[Collected data entries]
------------------------------

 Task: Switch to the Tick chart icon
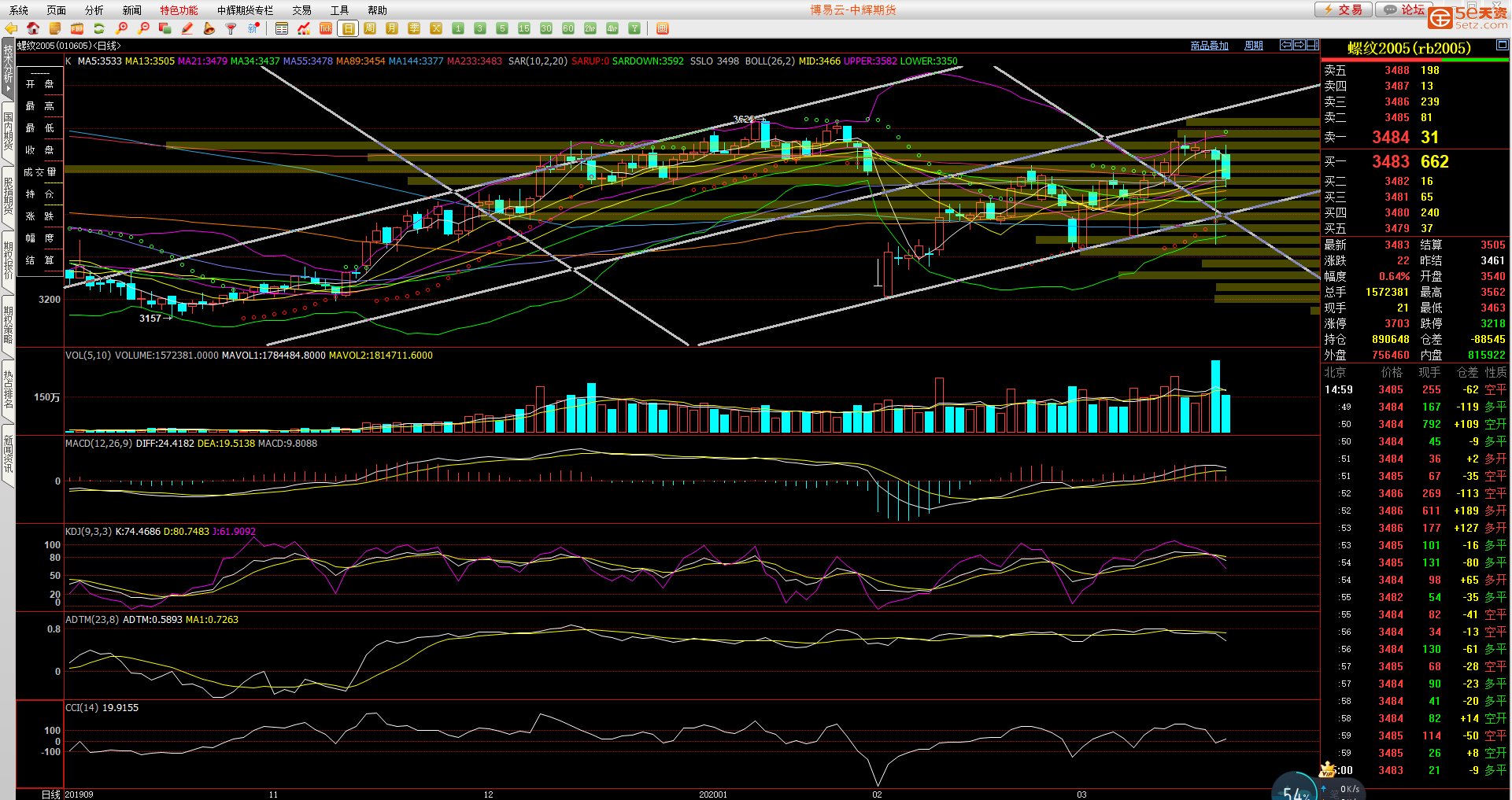tap(326, 28)
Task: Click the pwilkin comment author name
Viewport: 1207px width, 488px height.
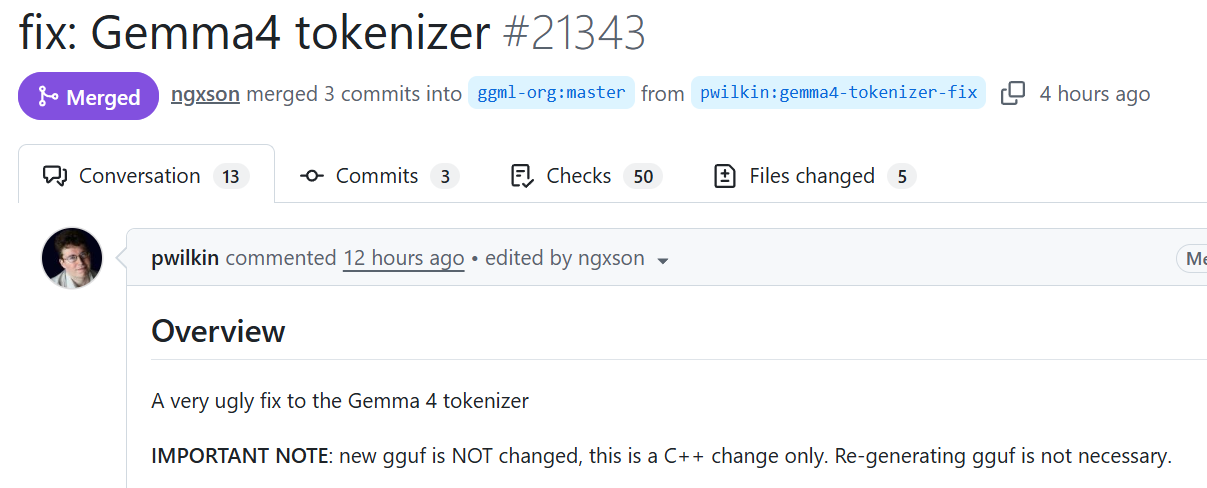Action: click(186, 258)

------------------------------

* _Exercise requirements_:
When you write out the data, keep every line exact and drop the pictures.

* _The answer_:
 Task: Switch to the Tick chart icon
tap(326, 28)
Task: Click the pwilkin comment author name
Viewport: 1207px width, 488px height.
Action: click(186, 258)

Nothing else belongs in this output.